Exercise data -
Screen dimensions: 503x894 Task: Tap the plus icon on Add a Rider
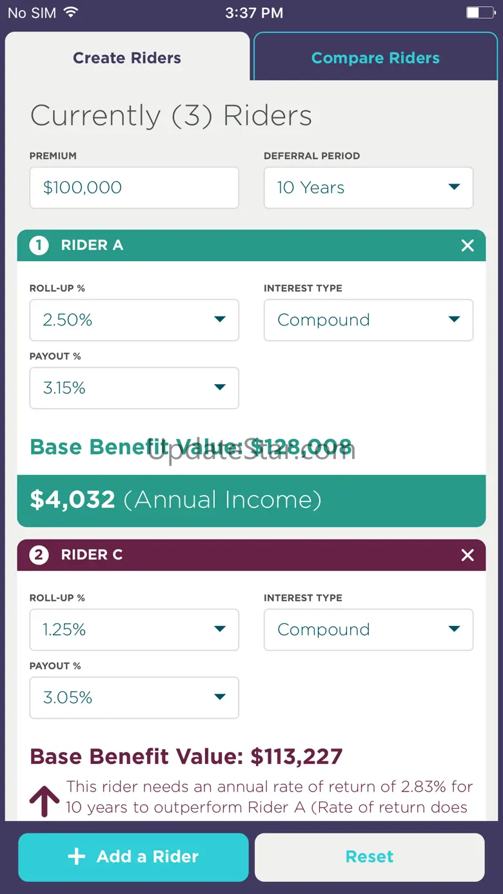tap(77, 857)
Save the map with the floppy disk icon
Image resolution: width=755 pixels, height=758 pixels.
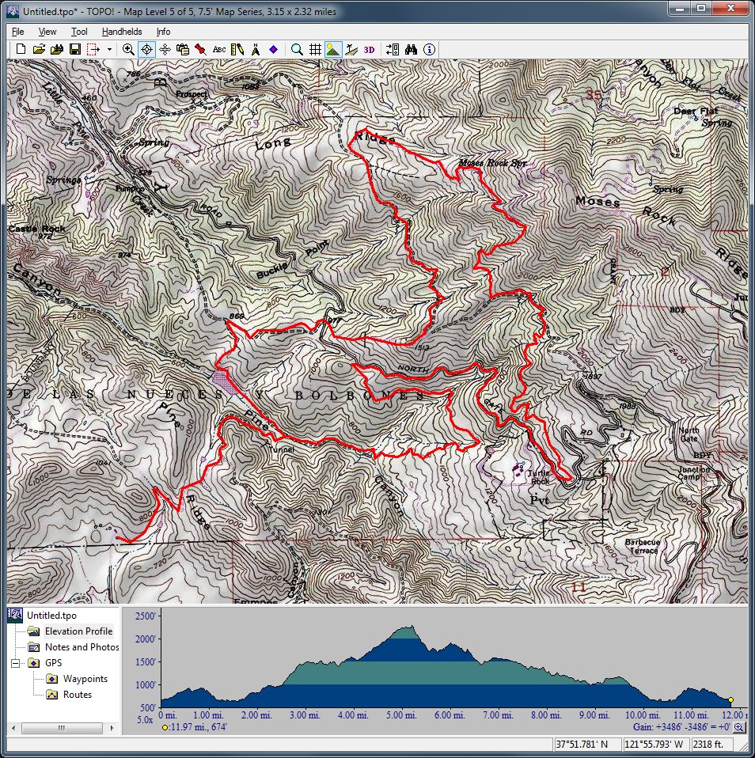(x=74, y=49)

To do -
Reproduce exactly and only the lines from the "Save the map with the floppy disk icon" line to the last line of the records above. Do not carry over any pictures.

Output of the exercise -
Save the map with the floppy disk icon
Image resolution: width=755 pixels, height=758 pixels.
(x=74, y=49)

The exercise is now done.